09.09. - 12.09.2020, virtuell

Daily clinical care of patients with musculoskeletal complaints – how helpful is a triage system for early recognition of inflammatory rheumatic diseases?

Meeting Abstract

  • Xenofon Baraliakos - Rheumazentrum Ruhrgebiet Herne und Ruhr Universität Bochum, Herne
  • Imke Redeker - Deutsches Rheuma-Forschungszentrum, Berlin
  • Maria Zacharopoulou - Rheumazentrum Ruhrgebiet Herne und Ruhr Universität Bochum, Herne
  • Styliani Tsiami - Rheumazentrum Ruhrgebiet Herne und Ruhr Universität Bochum, Herne
  • Konstantia Tsiaousi - Rheumazentrum Ruhrgebiet Herne und Ruhr Universität Bochum, Herne
  • Doris Morzeck - Rheumazentrum Ruhrgebiet Herne und Ruhr Universität Bochum, Herne
  • Jürgen Braun - Rheumazentrum Ruhrgebiet Herne und Ruhr Universität Bochum, Herne

Deutsche Gesellschaft für Rheumatologie. Deutsche Gesellschaft für Orthopädische Rheumatologie. Deutscher Rheumatologiekongress 2020, 48. Kongress der Deutschen Gesellschaft für Rheumatologie (DGRh), 34. Jahrestagung der Deutschen Gesellschaft für Orthopädische Rheumatologie (DGORh). sine loco [digital], 09.-12.09.2020. Düsseldorf: German Medical Science GMS Publishing House; 2020. DocEV.06

doi: 10.3205/20dgrh051, urn:nbn:de:0183-20dgrh0516

Veröffentlicht: 9. September 2020

© 2020 Baraliakos et al.
Dieser Artikel ist ein Open-Access-Artikel und steht unter den Lizenzbedingungen der Creative Commons Attribution 4.0 License (Namensnennung). Lizenz-Angaben siehe http://creativecommons.org/licenses/by/4.0/.


Gliederung

Text

Introduction: Early diagnosis and treatment are important for the management of inflammatory rheumatic diseases (RMD). However, the availability of rheumatologists is limited and selection strategies lack sensitivity and/or specificity. We evaluated a triage strategy with the possibility to see patients within 4 and check the probability of a RMD.

Methods: Physician’s and patient’s information who called our tertiary rheumatology department´s outpatient clinic for a date in the triage system were included. Time to first appointment assessed by a nurse (Step 1), short evaluation by a rheumatologist in the triage (Step 2) and patient’s complaints and diagnoses (Step 3) were documented.

Results: Overall, 982 patients presented. 62 patients (6.3%) were considered urgent (appointment within 3 days), while 240 (24.4%) were appointed within 4 weeks at Step 2. Of the former 46 (19.2%), and of the latter 151 patients (62.9%) were diagnosed with RMD at Step 3.

At Step 3 126 patients were diagnosed with RA (37.7%), 71 with axSpA/PsA (21.3%), 95 with connective tissue disease/vasculitis (28.4%) and 20 with gout (6.0%).
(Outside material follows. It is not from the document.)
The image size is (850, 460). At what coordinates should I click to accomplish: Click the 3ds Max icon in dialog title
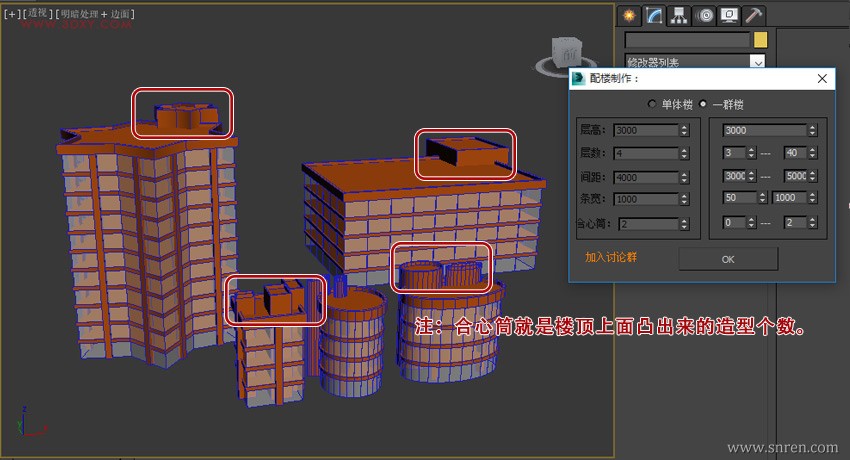click(x=578, y=78)
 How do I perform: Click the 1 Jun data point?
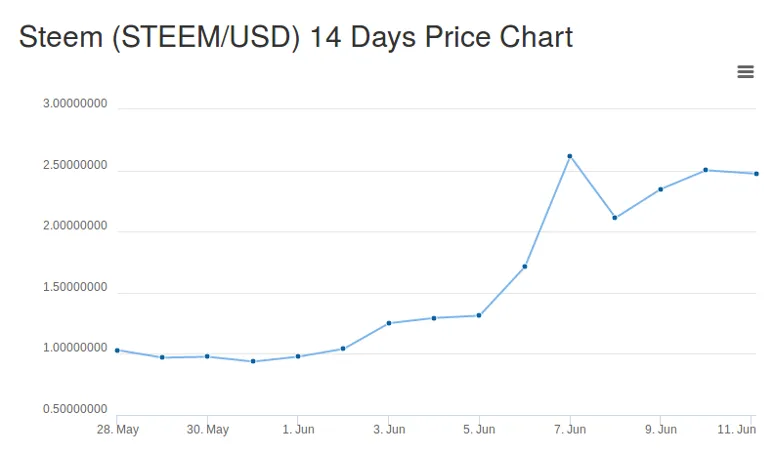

The diagnosis suspected in Step 2 was confirmed in Step 3 in 77.9% of cases, while in 217 was not confirmed. Of them, 34 (15.7%) had unclear findings at Step 2 but a RMD was found at Step 3, while 148 (68.2%) had a suspected RMD at Step 2 but this was not confirmed at Step 3.

The most frequent complaint at referral was pain in small joints (858 patients, 87.4%), in large joints (780, 79.4%) and back pain (682, 69.5%). Fever/night sweats/unclear weight loss was reported by 50 patients (5.1%), while 210 (24.5%) presented with findings suspicious of RMD and 43 (4.8%) because of a threat of organ damage such as elevated creatinine. 167 patients (17.0%) had received glucocorticoids prior to referral, 87 (52.1%) of which did not receive the diagnosis of RMD at Step 3, while 737 patients (75.1%) were receiving NSAIDs prior to referral.

Conclusion: In this prospective evaluation, clinical differentiation could be performed timely due to a successfully structured triage system. The initially suspected diagnosis was finally confirmed in ≥75% of cases, while ≥1/3 of patients had a RMD.